Example: finding output parameters

Let's explore how data flow analysis can help with a problem that is hard to solve with other tools in Clang.

Problem description

Output parameters are function parameters of pointer or reference type whose pointee is completely overwritten by the function, and not read before it is overwritten. They are common in pre-C++11 code due to the absence of move semantics. In modern C++ output parameters are non-idiomatic, and return values are used instead.

Imagine that we would like to refactor output parameters to return values to modernize old code. The first step is to identify refactoring candidates through static analysis.

For example, in the following code snippet the pointer c is an output parameter:

struct Customer {
  int account_id;
  std::string name;
}

void GetCustomer(Customer *c) {
  c->account_id = ...;
  if (...) {
    c->name = ...;
  } else {
    c->name = ...;
  }
}

We would like to refactor this code into:

Customer GetCustomer() {
  Customer c;
  c.account_id = ...;
  if (...) {
    c.name = ...;
  } else {
    c.name = ...;
  }
  return c;
}

However, in the function below the parameter c is not an output parameter because its field name is not overwritten on every path through the function.

void GetCustomer(Customer *c) {
  c->account_id = ...;
  if (...) {
    c->name = ...;
  }
}

The code also cannot read the value of the parameter before overwriting it:

void GetCustomer(Customer *c) {
  use(c->account_id);
  c->name = ...;
  c->account_id = ...;
}

Functions that escape the pointer also block the refactoring:

Customer* kGlobalCustomer;

void GetCustomer(Customer *c) {
  c->name = ...;
  c->account_id = ...;
  kGlobalCustomer = c;
}

To identify a candidate function for refactoring, we need to do the following:

Find a function with a non-const pointer or reference parameter.
Find the definition of that function.
Prove that the function completely overwrites the pointee on all paths before returning.
Prove that the function reads the pointee only after overwriting it.
Prove that the function does not persist the pointer in a data structure that is live after the function returns.

There are also requirements that all usage sites of the candidate function must satisfy, for example, that function arguments do not alias, that users are not taking the address of the function, and so on. Let's consider verifying usage site conditions to be a separate static analysis problem.

Lattice design

To analyze the function body we can use a lattice which consists of normal states and failure states. A normal state describes program points where we are sure that no behaviors that block the refactoring have occurred. Normal states keep track of all parameter's member fields that are known to be overwritten on every path from function entry to the corresponding program point. Failure states accumulate observed violations (unsafe reads and pointer escapes) that block the refactoring.

In the partial order of the lattice failure states compare greater than normal states, which guarantees that they "win" when joined with normal states. Order between failure states is determined by inclusion relation on the set of accumulated violations (lattice's ⩽ is ⊆ on the set of violations). Order between normal states is determined by reversed inclusion relation on the set of overwritten parameter's member fields (lattice's ⩽ is ⊇ on the set of overwritten fields).

• [Records supplied]:

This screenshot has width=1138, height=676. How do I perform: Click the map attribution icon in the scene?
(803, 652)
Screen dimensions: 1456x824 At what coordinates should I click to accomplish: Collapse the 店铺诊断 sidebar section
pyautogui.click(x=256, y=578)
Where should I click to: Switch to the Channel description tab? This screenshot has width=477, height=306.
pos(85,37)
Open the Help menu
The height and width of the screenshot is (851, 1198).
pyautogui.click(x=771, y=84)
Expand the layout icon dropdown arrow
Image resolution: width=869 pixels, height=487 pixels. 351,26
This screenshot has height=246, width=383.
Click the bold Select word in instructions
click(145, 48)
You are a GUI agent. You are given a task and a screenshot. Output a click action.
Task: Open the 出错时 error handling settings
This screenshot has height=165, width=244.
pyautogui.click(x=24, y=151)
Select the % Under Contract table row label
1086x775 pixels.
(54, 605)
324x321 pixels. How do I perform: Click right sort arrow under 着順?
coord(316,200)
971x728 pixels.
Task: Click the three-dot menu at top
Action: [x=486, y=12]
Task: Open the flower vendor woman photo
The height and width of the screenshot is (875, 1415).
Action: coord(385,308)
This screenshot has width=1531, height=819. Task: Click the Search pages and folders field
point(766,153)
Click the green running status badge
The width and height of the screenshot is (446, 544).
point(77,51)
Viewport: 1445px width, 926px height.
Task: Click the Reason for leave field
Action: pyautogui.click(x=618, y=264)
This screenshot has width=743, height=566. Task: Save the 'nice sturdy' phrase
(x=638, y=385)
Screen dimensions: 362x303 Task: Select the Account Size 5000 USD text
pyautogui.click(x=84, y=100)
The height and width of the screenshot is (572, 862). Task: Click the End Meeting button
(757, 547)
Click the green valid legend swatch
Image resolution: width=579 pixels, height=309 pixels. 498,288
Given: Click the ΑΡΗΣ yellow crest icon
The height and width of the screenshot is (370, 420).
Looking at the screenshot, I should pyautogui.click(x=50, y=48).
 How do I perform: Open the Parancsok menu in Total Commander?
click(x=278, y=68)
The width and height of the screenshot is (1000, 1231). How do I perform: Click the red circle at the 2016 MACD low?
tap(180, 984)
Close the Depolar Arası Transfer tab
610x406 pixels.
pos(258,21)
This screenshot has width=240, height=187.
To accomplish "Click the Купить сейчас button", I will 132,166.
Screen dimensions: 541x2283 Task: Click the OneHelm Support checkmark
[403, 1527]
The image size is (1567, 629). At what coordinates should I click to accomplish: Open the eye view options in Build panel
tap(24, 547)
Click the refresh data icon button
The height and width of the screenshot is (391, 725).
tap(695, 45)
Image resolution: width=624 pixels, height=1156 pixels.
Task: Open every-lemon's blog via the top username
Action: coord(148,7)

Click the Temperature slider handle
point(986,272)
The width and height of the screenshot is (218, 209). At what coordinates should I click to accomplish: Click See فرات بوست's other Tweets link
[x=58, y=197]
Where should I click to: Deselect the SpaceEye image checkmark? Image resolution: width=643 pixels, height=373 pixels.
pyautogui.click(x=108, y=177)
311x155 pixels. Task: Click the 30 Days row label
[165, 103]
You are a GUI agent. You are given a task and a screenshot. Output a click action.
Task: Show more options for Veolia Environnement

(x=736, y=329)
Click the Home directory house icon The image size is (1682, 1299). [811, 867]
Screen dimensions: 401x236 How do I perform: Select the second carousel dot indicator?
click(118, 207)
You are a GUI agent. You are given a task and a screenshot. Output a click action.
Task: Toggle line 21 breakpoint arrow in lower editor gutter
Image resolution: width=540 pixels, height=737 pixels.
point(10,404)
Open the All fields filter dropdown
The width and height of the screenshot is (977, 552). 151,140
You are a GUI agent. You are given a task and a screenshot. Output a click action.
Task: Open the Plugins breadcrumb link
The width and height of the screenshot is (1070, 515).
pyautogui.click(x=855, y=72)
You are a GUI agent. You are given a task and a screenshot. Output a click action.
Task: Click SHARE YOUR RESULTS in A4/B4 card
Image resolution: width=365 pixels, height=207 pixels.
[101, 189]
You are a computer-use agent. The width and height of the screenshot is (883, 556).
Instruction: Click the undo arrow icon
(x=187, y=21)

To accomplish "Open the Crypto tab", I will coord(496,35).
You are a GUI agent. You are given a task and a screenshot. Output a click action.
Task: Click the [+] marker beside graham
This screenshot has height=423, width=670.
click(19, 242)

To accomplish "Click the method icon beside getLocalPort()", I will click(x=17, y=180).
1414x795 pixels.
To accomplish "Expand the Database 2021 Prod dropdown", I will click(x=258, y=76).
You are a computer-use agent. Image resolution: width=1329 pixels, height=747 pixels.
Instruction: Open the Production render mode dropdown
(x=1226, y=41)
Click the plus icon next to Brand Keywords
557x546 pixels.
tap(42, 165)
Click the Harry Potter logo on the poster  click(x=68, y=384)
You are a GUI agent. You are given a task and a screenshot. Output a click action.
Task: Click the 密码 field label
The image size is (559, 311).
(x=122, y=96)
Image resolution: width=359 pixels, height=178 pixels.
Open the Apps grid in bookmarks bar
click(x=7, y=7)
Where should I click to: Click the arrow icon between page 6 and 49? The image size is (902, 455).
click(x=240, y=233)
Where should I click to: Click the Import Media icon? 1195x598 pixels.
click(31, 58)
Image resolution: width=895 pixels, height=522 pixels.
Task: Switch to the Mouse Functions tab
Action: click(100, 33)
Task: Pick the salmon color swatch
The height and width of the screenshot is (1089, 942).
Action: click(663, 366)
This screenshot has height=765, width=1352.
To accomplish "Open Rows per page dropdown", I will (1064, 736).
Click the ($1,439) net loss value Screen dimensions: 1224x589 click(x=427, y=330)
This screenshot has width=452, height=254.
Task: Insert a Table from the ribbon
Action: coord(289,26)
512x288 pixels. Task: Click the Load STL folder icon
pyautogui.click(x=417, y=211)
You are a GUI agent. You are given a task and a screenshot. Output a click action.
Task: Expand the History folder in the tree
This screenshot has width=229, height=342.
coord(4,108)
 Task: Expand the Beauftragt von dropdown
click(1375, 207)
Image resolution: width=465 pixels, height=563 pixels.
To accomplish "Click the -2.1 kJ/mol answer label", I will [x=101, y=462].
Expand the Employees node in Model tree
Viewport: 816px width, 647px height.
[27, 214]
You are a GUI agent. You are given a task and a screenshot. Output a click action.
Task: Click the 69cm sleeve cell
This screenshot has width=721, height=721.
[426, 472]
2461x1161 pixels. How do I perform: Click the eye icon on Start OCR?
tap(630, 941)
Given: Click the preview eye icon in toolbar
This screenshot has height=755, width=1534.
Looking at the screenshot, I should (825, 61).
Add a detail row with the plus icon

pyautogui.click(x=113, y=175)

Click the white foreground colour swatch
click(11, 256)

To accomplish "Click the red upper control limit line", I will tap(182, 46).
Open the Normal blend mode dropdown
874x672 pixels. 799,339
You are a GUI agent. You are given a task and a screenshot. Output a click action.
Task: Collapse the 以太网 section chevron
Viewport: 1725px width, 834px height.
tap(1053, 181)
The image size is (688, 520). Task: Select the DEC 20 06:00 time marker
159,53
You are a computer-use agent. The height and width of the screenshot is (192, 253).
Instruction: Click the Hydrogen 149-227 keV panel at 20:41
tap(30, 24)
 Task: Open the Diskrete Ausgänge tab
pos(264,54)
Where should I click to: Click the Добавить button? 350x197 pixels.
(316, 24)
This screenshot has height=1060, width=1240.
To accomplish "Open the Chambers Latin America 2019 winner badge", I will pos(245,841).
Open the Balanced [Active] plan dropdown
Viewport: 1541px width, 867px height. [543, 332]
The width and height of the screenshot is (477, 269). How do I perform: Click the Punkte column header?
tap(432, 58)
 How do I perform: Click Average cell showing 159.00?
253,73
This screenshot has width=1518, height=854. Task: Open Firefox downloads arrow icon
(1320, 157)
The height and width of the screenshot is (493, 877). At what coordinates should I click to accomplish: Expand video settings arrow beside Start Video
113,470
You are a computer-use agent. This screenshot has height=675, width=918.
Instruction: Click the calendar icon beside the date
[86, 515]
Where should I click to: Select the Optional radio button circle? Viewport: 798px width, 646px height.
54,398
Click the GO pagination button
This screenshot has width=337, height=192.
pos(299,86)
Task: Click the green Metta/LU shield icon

• [The tasks]:
a. In the text excerpt on output parameters, why are output parameters common in pre-C++11 code?
b. Arrange the lines of the entries as a numbered list, leaving out blank lines, starting with the line that contains "Where should I click to: Deselect" and going on through the line that contains "point(10,404)".

• [Worked solutions]:
a. They are common because of the absence of move semantics.

b.
1. Where should I click to: Deselect the SpaceEye image checkmark? Image resolution: width=643 pixels, height=373 pixels.
2. pyautogui.click(x=108, y=177)
3. 311x155 pixels. Task: Click the 30 Days row label
4. [165, 103]
5. You are a GUI agent. You are given a task and a screenshot. Output a click action.
6. Task: Show more options for Veolia Environnement
7. (x=736, y=329)
8. Click the Home directory house icon The image size is (1682, 1299). [811, 867]
9. Screen dimensions: 401x236 How do I perform: Select the second carousel dot indicator?
10. click(118, 207)
11. You are a GUI agent. You are given a task and a screenshot. Output a click action.
12. Task: Toggle line 21 breakpoint arrow in lower editor gutter
13. Image resolution: width=540 pixels, height=737 pixels.
14. point(10,404)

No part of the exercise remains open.